EXCERPTED PASSAGE:
Begin

I have to minimize the objective function like this: minimize( Trace[X(k-1)+𝛿 I]^-1*X(k )
k represents for k-th iteration, X is symmetric positive semi-definite and I is the identity matrix.
At iteration 0: X(0)=I (identity matrix).
My problem is: i dont know how to write in CVX, because it automatically solve for matrix X. And how can i know the value of previous X(k-1) at iteration k.
Thank you!
I’m not sure I understand what you are trying to do. Are you trying to solve a sequence of convex optimization problems, each of which includes the argmin of the previous iteration as input data?
Is this what you want, perhaps with a different criterion on termination out of the loop?
X_old = eye(n);
for i=1:m
cvx_begin
variable X(n,n) semidefinite
minimize(trace(inv(X_old - delta*eye(n))*X))
cvx_end
X_old = X;
endCan we know the X(0) X(1) …X(optimized) inside the cvx_begin AND cvx_end? i mean iterations inside the cvx_begin AND cvx_end. we do not need to create loop outside the cvx_begin and end.
If you need to solve more than one optimization problem, you need a separate cxv_begin … code … cvx_end for each optimization problem. I have done that within a for loop, or you might want to use a while loop. After you have exited CVX (cvx_end), the optimal values of the CVX variables are available until they are overwritten. The next time through the loop, if you declare the same variable name in CVX, the old value will no longer be available. You can save all the argmin (matrix) values in a 3D array, for instance; this would allow you to use all former argmins in the current CVX problem. But in the problem description you provided, you only seem to need to use the immediately preceding argmin. Do you have other constraints you didn’t mention?
Thank you for you kind reply!
The full problem is: Minimize (nothing) subject to: Trace(QiX(k)) belong to Ci where i=1,2,…,M (just sampling the region C into M samples) and X(k)>0. X,Q are symmetric positive semi-definite and ( X=xx’ ). I is identity matrix. But i need X* (denote for optimized X) must be low-rank to convert to x using approximated x=sqrt(largest eigenvalue of X*)(corresponding eigenvector). [the approximation is right only when X have low-rank after satisfy the condition Trace(QiX(k)) belong to Ci].

End

STATED TASK:
Answer these about the forum thread on CVX above, one line each:
(a) What is X set to at iteration 0?
(b) What does the reply suggest for saving all of the argmin matrix values?
(c) According to the full problem statement, what is minimized?

MATERIAL:
Begin

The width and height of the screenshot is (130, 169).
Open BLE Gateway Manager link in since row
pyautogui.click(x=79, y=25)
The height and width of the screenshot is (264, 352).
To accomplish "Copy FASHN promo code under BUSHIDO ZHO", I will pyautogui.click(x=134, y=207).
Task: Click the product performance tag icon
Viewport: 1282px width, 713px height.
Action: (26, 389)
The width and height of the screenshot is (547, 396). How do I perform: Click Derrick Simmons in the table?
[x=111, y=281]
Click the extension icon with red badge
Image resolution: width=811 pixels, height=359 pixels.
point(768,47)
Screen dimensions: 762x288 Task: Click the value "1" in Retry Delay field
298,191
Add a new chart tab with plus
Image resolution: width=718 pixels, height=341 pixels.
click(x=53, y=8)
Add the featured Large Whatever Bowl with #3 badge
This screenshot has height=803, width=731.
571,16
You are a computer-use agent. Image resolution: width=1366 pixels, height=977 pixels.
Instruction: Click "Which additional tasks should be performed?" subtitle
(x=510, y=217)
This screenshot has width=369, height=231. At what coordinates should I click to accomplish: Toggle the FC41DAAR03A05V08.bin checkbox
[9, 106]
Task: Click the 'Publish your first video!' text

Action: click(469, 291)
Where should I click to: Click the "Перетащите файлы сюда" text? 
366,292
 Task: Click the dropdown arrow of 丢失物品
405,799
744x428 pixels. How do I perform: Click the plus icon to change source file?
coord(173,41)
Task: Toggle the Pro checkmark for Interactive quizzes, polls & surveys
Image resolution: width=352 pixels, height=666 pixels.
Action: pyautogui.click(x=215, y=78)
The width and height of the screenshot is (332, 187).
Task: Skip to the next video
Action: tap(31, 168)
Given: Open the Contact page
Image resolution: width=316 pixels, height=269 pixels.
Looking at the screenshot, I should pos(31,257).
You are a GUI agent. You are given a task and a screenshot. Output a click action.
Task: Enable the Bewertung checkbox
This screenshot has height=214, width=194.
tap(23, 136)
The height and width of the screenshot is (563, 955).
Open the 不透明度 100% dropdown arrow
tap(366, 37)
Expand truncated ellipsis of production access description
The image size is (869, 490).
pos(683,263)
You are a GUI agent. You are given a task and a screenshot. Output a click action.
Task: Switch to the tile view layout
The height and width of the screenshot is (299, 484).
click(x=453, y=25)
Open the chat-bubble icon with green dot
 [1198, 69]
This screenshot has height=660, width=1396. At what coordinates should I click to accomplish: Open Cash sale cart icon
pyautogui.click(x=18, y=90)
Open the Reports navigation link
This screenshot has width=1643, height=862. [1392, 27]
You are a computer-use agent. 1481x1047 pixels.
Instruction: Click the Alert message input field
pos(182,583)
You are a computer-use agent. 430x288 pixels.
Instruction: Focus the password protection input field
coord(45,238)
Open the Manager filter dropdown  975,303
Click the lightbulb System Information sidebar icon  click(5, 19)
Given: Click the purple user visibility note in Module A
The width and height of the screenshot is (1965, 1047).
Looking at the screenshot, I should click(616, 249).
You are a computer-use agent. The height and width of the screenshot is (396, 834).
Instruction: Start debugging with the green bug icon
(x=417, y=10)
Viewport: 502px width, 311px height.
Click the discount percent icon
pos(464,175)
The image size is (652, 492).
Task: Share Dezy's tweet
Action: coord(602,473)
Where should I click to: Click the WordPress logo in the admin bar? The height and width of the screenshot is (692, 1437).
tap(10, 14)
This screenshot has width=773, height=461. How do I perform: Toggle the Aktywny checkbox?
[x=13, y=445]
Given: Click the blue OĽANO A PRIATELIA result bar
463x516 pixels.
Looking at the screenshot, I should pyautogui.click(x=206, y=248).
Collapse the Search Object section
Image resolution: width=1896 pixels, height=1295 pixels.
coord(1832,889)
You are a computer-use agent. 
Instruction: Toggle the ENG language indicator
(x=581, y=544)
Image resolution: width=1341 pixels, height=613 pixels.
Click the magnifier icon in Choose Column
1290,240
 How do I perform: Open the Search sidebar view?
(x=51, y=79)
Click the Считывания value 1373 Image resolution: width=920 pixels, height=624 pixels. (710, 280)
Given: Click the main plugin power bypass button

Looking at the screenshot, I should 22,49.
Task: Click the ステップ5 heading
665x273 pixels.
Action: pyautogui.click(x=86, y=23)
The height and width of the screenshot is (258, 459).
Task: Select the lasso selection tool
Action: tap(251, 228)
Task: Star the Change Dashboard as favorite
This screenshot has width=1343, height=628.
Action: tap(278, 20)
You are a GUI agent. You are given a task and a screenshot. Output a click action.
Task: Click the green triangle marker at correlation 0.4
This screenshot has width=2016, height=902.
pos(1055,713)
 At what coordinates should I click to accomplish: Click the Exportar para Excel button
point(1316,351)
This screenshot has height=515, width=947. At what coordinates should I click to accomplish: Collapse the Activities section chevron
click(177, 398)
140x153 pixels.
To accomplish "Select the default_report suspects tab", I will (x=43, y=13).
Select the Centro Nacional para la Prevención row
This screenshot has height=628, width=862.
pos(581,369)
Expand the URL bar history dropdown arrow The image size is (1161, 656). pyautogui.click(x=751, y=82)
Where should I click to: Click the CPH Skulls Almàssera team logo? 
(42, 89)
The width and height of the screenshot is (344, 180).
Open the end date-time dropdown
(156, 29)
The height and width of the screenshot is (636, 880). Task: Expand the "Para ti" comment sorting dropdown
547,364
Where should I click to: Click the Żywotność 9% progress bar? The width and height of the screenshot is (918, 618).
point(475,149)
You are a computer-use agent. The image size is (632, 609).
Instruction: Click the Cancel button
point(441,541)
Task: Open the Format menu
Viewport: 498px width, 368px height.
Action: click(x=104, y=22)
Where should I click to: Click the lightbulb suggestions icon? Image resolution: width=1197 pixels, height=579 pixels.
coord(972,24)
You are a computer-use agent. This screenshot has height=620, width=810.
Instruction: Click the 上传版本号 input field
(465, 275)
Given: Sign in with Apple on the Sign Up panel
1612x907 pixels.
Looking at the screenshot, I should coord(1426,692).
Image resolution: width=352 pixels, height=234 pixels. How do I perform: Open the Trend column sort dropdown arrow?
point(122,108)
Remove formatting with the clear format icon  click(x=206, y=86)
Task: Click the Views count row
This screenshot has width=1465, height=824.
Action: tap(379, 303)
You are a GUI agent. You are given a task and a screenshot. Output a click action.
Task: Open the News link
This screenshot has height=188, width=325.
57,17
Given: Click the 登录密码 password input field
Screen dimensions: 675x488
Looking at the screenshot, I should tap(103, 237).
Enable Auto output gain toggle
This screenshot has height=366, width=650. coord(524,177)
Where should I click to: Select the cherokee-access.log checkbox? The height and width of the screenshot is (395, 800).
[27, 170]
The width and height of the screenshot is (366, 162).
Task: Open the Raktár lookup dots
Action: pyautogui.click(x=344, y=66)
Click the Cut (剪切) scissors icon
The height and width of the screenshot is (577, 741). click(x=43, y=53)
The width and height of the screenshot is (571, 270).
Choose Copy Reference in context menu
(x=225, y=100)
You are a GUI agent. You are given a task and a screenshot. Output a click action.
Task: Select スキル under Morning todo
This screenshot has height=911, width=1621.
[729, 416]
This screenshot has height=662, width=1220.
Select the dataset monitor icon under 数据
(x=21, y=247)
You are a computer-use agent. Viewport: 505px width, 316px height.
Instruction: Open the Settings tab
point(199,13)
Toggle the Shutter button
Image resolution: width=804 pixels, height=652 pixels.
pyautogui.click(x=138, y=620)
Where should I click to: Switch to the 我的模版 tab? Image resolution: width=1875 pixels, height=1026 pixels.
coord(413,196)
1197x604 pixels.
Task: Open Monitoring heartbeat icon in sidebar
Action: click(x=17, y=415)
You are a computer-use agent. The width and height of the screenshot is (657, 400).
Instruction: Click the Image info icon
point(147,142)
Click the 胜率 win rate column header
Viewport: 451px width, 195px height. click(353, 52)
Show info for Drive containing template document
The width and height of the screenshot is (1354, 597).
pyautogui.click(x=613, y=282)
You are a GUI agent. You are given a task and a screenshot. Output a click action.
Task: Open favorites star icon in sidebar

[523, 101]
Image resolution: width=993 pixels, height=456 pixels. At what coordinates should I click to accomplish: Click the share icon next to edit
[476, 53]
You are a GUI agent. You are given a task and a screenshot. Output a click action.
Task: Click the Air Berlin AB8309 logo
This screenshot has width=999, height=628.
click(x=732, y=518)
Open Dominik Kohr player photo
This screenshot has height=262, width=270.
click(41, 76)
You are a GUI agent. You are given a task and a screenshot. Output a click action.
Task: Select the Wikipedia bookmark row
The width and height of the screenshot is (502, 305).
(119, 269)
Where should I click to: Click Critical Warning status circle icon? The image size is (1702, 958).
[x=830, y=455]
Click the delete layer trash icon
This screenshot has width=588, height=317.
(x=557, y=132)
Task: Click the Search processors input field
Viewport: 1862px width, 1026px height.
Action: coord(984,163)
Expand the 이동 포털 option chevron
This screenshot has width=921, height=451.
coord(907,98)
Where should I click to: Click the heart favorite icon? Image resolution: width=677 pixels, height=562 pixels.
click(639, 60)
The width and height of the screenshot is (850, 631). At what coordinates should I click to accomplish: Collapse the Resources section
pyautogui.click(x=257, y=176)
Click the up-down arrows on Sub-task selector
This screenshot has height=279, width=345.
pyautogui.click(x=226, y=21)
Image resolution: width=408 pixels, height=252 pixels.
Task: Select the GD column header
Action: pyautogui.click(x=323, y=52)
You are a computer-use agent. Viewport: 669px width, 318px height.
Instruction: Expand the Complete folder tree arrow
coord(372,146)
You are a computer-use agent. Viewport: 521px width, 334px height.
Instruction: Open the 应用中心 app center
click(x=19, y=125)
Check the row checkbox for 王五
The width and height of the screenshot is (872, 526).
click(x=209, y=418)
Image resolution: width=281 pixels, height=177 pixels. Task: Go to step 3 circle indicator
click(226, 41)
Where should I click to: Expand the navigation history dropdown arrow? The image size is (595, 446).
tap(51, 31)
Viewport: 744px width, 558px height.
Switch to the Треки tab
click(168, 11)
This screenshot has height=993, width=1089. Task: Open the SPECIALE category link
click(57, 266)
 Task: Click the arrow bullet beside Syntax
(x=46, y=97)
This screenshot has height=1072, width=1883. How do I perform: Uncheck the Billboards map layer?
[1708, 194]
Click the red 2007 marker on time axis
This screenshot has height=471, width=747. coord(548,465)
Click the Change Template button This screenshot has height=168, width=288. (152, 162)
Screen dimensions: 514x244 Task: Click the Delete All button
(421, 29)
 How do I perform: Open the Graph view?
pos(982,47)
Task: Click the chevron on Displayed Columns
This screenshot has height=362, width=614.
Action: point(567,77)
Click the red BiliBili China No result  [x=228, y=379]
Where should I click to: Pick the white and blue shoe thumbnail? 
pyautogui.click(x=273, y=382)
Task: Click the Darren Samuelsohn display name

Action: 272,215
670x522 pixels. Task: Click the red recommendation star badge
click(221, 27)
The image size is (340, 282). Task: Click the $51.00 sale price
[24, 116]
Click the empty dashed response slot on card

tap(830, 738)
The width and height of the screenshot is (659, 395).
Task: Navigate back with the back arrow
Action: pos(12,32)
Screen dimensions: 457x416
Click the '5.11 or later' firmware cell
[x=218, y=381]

End

EXERCISE RESPONSE:
(a) The identity matrix.
(b) A 3D array.
(c) Nothing.